Exercise instructions ▸ An exact copy is required of every line from the one with "Click the Save Figure floppy icon" through the end of the data below, and the pictures must stay out of it.

Task input ▸
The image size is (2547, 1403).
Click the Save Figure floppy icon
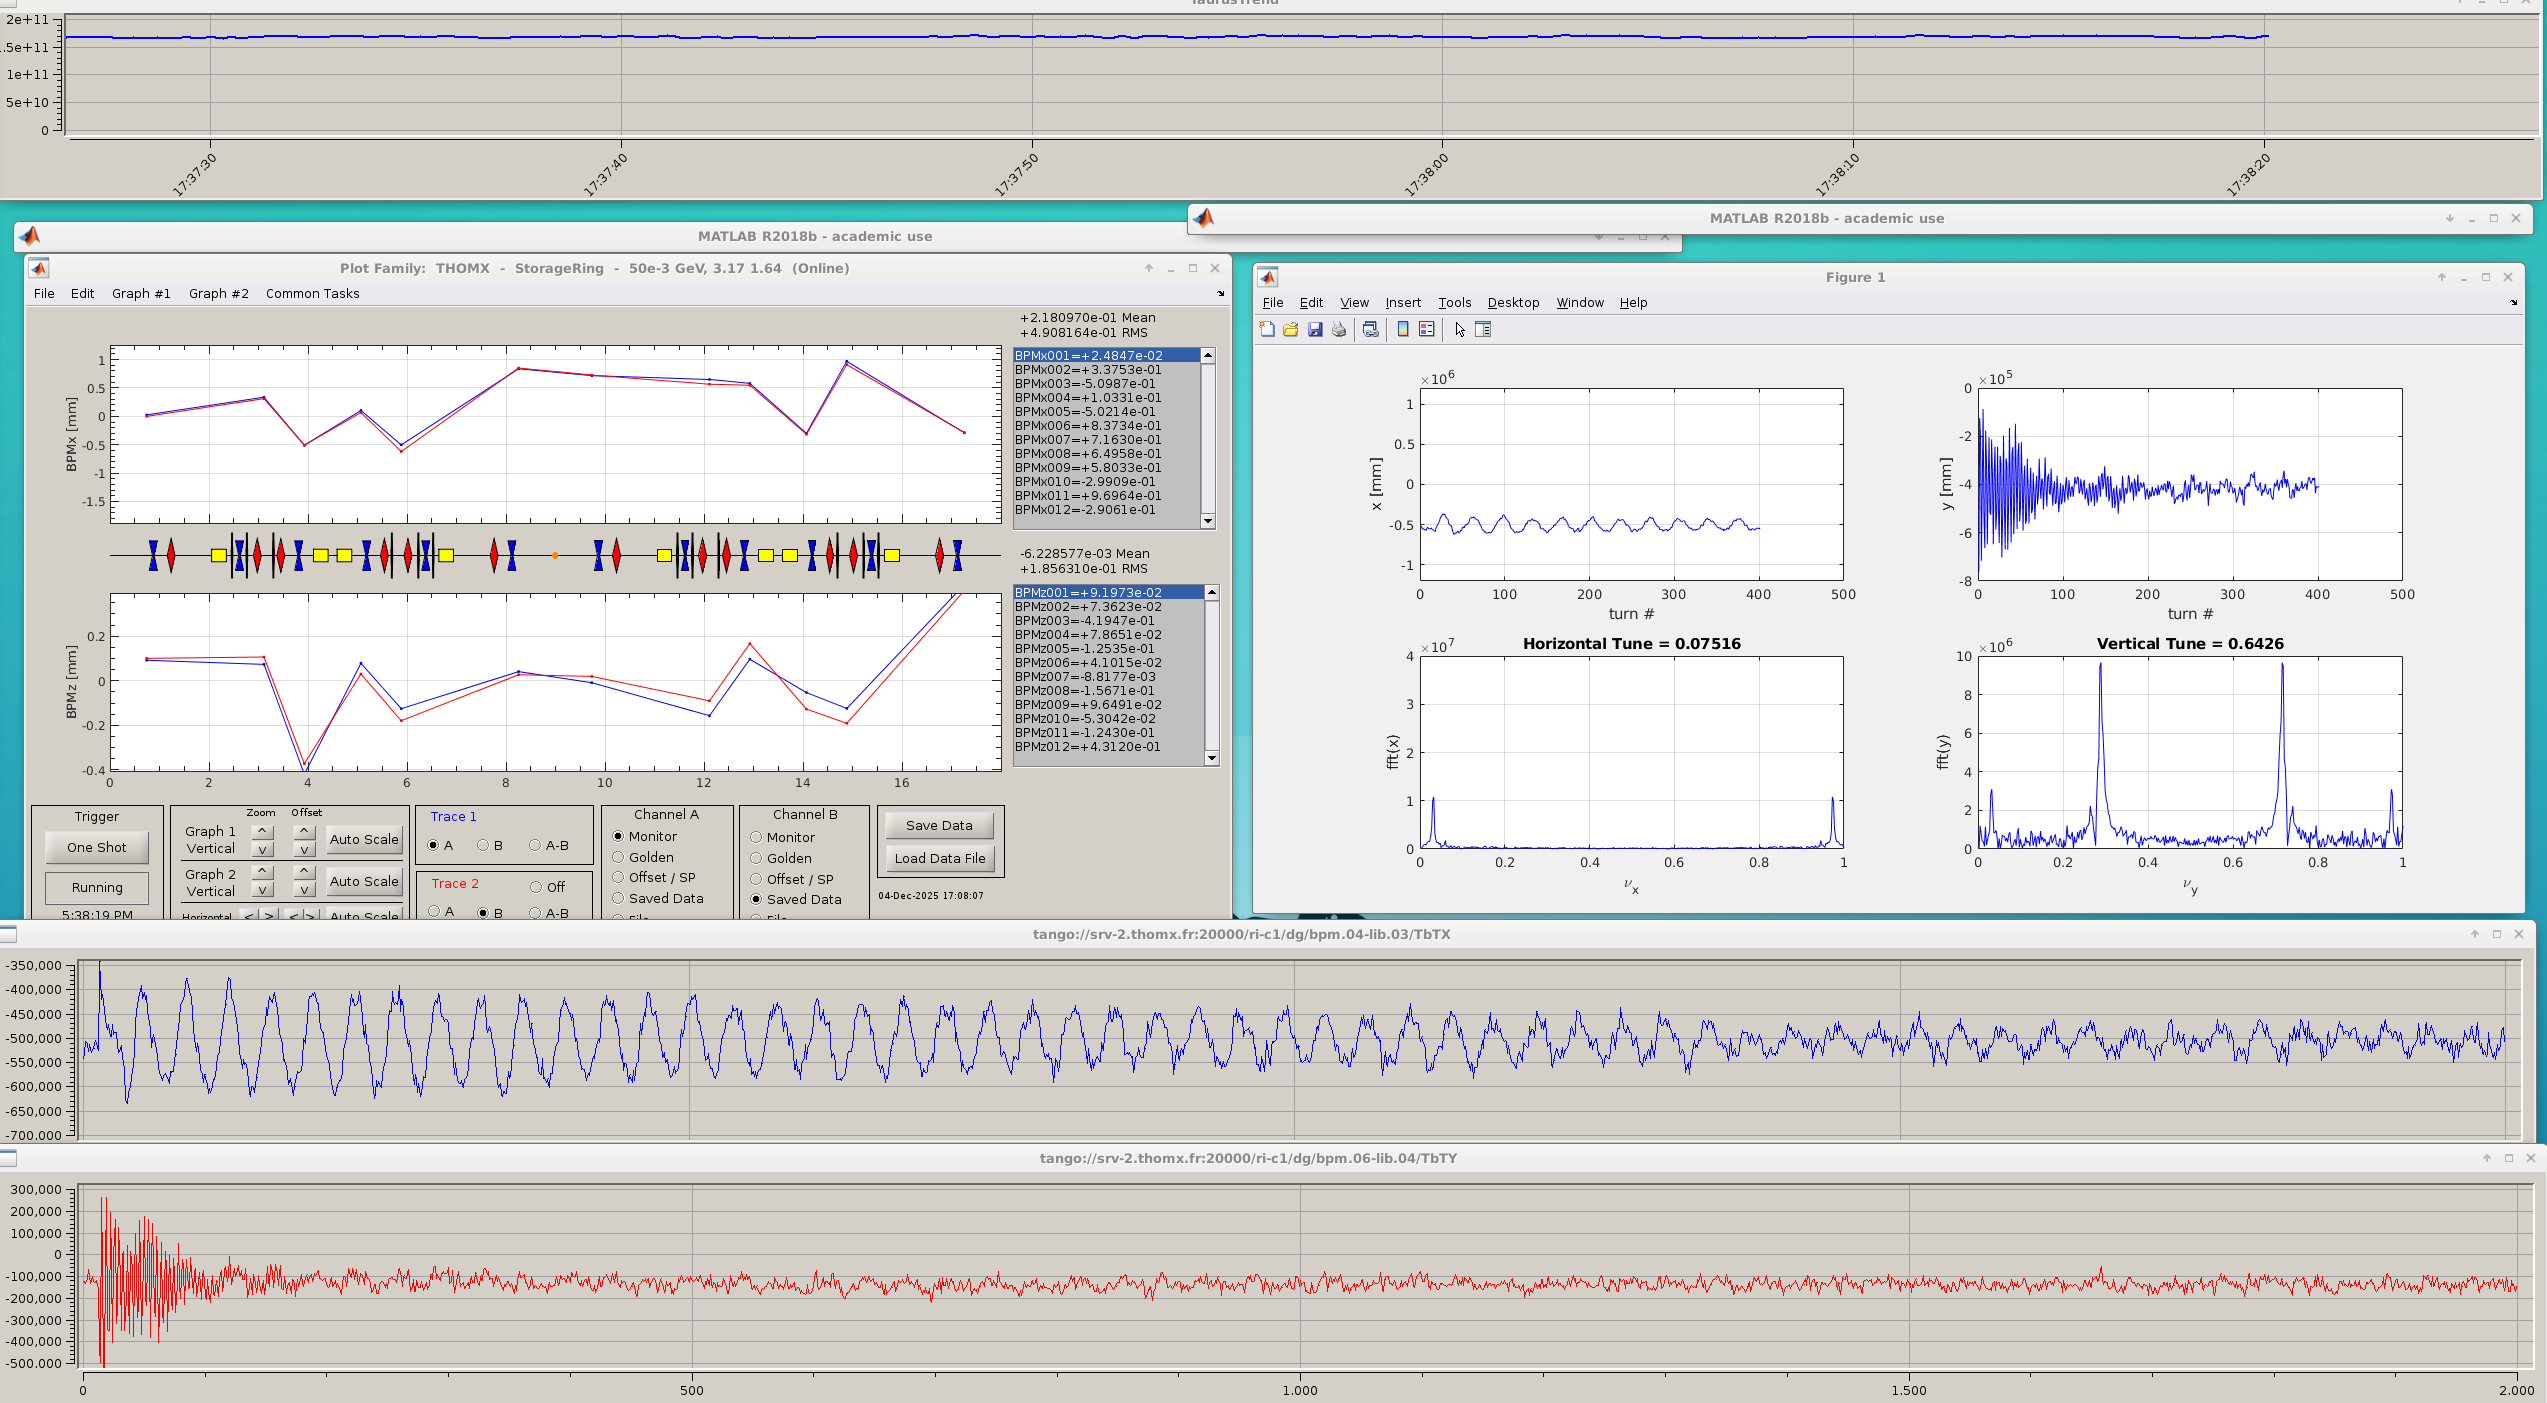1315,330
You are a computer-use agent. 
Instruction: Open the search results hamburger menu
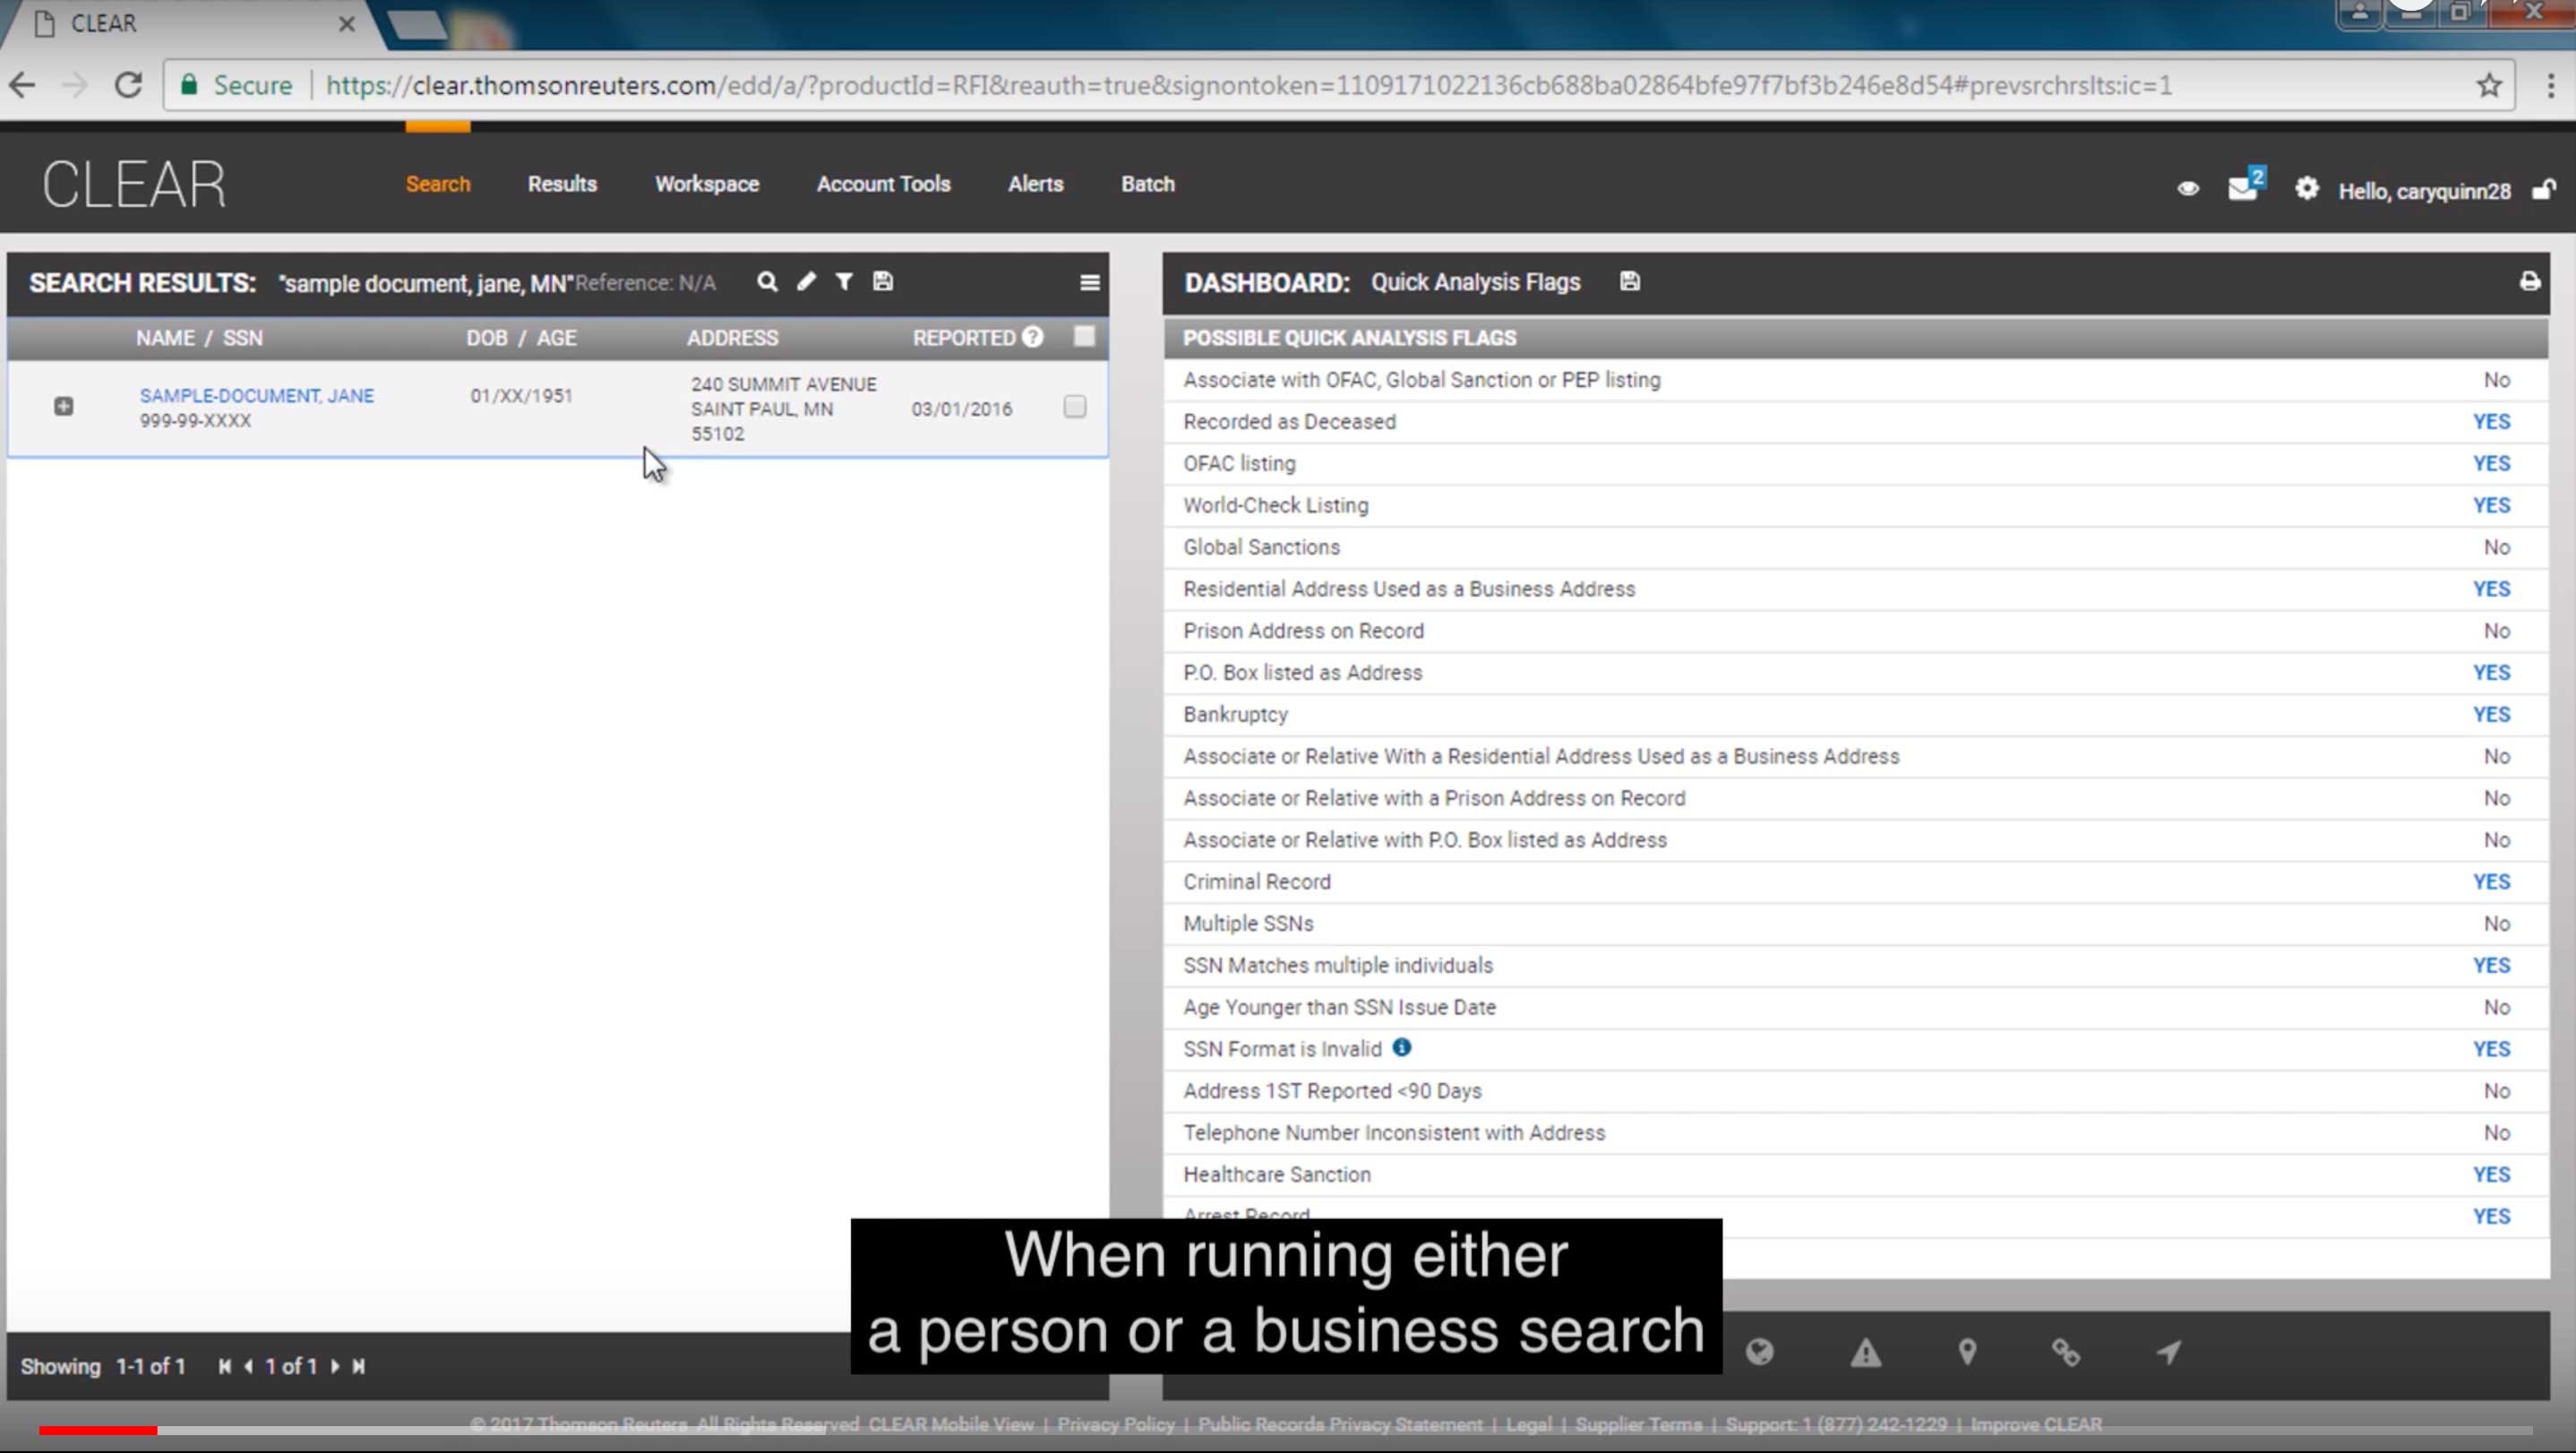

Worked solution ▸
Click the Save Figure floppy icon
1315,330
You are a computer-use agent. 
Instruction: Open the search results hamburger menu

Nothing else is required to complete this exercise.